In 1941, a new law went into effect granting Puerto Ricans U.S. birthright citizenship. Novelist and poet James Joyce died in Zurich, Switzerland, less than a month before his 59th birthday.



In 1962, comedian Ernie Kovacs died in a car crash in west Los Angeles 10 days before his 43rd birthday.

In 1964, Roman Catholic Bishop Karol Wojtyla (the future Pope John Paul II) was appointed Archbishop of Krakow, Poland, by Pope Paul VI.

In 1978, former Vice President Hubert H. Humphrey died in Waverly, Minnesota, at age 66.

In 1982, an Air Florida 737 crashed into Washington, D.C.’s 14th Street Bridge and fell into the Potomac River while trying to take off during a snowstorm, killing a total of 78 people, including four motorists on the bridge; four passengers and a flight attendant survived.

In 1992, Japan apologized for forcing tens of thousands of Korean women to serve as sex slaves for its soldiers during World War II, citing newly uncovered documents that showed the Japanese army had had a role in abducting the so-called “comfort women.”

In 2000, Microsoft chairman Bill Gates stepped aside as chief executive and promoted company president Steve Ballmer to the position.

In 2003, Connecticut Sen. Joseph Lieberman jumped into the 2004 race for president.

In 2005, Major League Baseball adopted a tougher steroid-testing program that would suspend first-time offenders for 10 days and randomly test players year-round.

In 2010, Haitians piled bodies along the devastated streets of their capital a day after a powerful earthquake, while in Washington, President Barack Obama pledged an all-out rescue and relief effort. During the first hearing of the Financial Crisis Inquiry Commission, top Wall Street bankers apologized for risky behavior that led to the worst financial crisis since the Great Depression, but still declared it seemed appropriate at the time. Rhythm-and-blues singer Teddy Pendergrass died in Bryn Mawr, Pennsylvania, at age 59.

In 2012, the Italian luxury liner Costa Concordia ran aground off the Tuscan island of Giglio and flipped onto its side; 32 people were killed.

In 2015, Pope Francis brought calls for reconciliation as well as justice as he arrived in Sri Lanka at the start of a weeklong Asian tour.

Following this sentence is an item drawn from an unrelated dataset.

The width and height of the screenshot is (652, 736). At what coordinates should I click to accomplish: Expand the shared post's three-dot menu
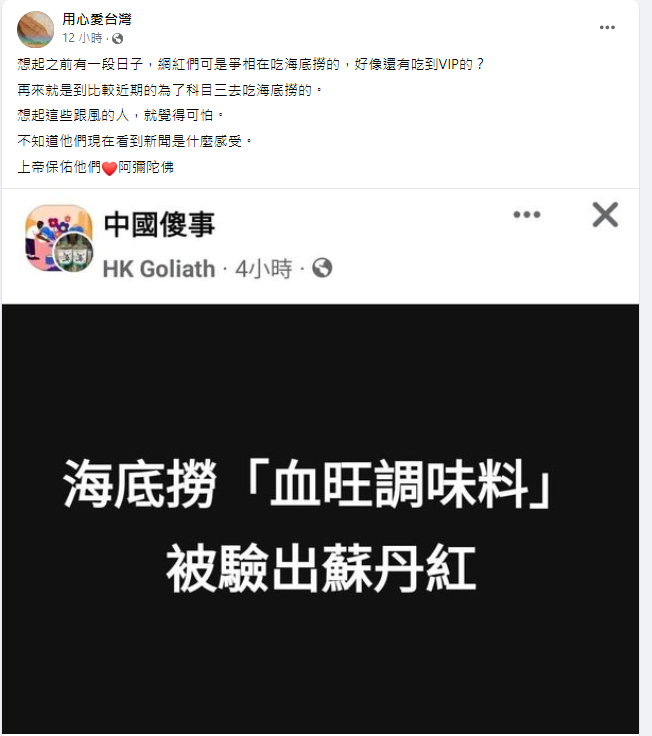point(527,215)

In an emotional act of defiance, Charlie Hebdo resurrected its irreverent and often provocative newspaper, featuring on the cover a caricature of a weeping Prophet Muhammad holding a sign reading “I am Charlie” with the words “All is forgiven” above him.

In 2018, a false alarm that warned of a ballistic missile headed for Hawaii sent the islands into a panic, with people abandoning cars on a highway and preparing to flee their homes; officials apologized and said the alert was sent when someone hit the wrong button during a shift change.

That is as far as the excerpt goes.